一瞬どころか、事態を飲み込むのに数秒かかった。
シャモーの手にはいつの間にか身の丈程ある巨大な鋏が握られていて──そういえばずっと似つかわしくない大きなギターケースを持ってはいたが何故かここまで入り口の警備も自分も誰一人気にも止めていなかった──その鋏が綺麗に首を刎ねたのだ。

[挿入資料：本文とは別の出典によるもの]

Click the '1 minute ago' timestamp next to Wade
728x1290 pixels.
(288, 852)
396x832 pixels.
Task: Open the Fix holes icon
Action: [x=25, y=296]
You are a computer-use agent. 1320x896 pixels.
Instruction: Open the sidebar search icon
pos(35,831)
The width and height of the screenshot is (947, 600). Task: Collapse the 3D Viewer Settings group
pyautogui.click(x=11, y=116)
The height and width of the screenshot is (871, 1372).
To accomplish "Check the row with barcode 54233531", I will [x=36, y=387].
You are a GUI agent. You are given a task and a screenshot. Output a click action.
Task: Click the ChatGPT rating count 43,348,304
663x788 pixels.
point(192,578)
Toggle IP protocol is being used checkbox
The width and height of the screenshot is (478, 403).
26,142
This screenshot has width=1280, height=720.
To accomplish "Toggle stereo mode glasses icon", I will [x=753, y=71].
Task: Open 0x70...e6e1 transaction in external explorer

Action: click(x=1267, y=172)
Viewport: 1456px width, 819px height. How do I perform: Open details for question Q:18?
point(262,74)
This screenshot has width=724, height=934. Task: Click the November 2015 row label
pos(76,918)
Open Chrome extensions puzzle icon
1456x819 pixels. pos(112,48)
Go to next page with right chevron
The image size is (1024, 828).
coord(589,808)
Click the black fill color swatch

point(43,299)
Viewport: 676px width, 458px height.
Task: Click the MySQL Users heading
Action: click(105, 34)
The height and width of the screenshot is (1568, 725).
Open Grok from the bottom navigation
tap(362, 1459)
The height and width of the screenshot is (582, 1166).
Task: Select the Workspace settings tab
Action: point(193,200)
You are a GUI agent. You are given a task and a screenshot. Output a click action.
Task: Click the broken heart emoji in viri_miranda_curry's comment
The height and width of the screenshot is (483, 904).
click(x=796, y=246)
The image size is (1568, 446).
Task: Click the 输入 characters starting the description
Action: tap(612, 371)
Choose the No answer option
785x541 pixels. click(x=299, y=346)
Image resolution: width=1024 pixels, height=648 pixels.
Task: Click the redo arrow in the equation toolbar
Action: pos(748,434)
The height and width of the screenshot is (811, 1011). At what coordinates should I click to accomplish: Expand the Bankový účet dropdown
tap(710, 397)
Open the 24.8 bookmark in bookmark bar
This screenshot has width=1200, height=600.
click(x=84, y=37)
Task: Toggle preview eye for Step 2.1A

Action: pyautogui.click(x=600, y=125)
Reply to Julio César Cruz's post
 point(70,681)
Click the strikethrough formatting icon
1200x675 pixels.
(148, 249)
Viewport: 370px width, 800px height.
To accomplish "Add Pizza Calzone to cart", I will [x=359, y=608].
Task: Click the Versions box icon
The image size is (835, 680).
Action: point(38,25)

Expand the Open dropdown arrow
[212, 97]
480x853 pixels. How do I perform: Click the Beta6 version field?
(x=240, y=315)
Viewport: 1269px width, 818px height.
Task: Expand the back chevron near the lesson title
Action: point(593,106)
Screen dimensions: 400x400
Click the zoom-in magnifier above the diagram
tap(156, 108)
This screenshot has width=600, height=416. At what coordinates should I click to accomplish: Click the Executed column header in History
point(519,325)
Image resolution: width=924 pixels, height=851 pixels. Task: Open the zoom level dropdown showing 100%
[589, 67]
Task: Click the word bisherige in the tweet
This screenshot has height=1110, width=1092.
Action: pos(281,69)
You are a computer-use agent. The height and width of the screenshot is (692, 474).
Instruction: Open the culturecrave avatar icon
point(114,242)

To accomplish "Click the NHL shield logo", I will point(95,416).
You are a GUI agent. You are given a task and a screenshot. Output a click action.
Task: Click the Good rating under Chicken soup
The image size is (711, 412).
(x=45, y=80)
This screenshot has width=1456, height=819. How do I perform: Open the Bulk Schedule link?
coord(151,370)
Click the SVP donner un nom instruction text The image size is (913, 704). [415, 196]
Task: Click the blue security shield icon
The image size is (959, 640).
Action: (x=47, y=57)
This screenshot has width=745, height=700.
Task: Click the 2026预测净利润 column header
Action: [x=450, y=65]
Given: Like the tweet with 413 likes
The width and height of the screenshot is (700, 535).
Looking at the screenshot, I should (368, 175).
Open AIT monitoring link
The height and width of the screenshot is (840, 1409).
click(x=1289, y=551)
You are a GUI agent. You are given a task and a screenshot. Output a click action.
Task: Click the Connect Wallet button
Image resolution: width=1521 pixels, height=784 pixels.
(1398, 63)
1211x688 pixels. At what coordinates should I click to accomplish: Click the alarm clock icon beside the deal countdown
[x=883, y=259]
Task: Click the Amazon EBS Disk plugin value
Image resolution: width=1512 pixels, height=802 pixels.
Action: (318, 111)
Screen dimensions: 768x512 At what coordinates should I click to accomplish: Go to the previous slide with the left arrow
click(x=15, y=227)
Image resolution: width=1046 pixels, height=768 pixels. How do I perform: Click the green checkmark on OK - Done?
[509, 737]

刎ねられた首を器用に髪を掴んでキャッチすると胴体は邪魔だと言うように両隣にいた部下の方に押しやられドウ、と音を立てた。
ジュークボックスの音楽だけが店を盛り上げようと必死になる中、今や店中の人間が一人残らず生首を持った男に驚愕と恐怖の目を向け痛いほどの静寂の後に悲鳴が
「しー⋯⋯」
上がるはずだったがシャモーが指を立てて口の前に当てる動作をしたことで無理矢理抑え込まれ起こることはなかった。
教会で騒ぐ不届き者に神父が注意したかのようでこの場には異様で薄気味悪い光景だったが誰もそれに口出す者はいなかった。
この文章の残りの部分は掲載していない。